(INFORMATION GIVEN):
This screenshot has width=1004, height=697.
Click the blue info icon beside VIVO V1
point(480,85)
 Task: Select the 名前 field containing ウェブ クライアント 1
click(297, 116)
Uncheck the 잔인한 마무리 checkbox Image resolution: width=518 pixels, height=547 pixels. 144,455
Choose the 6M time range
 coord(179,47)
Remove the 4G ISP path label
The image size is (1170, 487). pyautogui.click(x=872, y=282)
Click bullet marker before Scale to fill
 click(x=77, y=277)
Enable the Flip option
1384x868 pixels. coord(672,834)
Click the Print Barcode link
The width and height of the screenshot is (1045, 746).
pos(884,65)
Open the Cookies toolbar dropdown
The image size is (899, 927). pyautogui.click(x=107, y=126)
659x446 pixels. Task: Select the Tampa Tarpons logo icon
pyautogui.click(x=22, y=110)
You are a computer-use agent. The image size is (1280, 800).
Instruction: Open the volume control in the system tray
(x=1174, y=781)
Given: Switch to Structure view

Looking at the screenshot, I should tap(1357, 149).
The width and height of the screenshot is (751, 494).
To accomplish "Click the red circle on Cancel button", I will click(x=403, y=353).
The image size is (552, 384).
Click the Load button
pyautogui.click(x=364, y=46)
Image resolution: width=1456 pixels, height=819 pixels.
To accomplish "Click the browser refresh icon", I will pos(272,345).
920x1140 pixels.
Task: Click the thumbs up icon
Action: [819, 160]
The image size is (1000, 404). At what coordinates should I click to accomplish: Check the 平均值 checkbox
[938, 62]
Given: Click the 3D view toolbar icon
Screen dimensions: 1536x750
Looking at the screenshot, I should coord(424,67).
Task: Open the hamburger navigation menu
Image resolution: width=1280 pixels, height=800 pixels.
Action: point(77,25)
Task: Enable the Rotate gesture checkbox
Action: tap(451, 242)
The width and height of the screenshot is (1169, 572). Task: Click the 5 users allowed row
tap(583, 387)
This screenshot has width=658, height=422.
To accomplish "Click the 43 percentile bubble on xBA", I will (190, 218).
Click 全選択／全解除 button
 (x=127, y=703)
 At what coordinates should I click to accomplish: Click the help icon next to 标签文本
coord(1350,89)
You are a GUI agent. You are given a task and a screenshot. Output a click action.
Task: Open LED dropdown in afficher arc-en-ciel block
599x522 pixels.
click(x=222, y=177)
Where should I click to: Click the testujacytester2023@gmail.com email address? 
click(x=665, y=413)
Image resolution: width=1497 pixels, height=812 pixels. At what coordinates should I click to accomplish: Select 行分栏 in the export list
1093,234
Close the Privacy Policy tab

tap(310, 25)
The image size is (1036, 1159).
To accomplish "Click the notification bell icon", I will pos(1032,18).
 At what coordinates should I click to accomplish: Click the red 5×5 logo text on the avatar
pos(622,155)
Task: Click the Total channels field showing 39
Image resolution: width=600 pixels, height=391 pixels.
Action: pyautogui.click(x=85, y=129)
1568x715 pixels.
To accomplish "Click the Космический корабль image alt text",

(TASK DESCRIPTION):
Rescale the lines from the one holding "At what coordinates should I click to accomplish: Click the help" through the end of the items, inclusive. Give every line again, requests included, with each coordinate in the answers multiplied by 1.2 and rounded to a whole number, halves rounded up.

(EXPECTED ANSWER):
 At what coordinates should I click to accomplish: Click the help icon next to 标签文本
coord(1620,107)
You are a GUI agent. You are given a task and a screenshot. Output a click action.
Task: Open LED dropdown in afficher arc-en-ciel block
599x522 pixels.
click(x=266, y=212)
Where should I click to: Click the testujacytester2023@gmail.com email address? 
click(x=798, y=496)
Image resolution: width=1497 pixels, height=812 pixels. At what coordinates should I click to accomplish: Select 行分栏 in the export list
1312,281
Close the Privacy Policy tab

tap(372, 30)
The image size is (1036, 1159).
To accomplish "Click the notification bell icon", I will pos(1238,22).
 At what coordinates should I click to accomplish: Click the red 5×5 logo text on the avatar
pos(746,186)
Task: Click the Total channels field showing 39
Image resolution: width=600 pixels, height=391 pixels.
Action: pyautogui.click(x=102, y=155)
1568x715 pixels.
To accomplish "Click the Космический корабль image alt text",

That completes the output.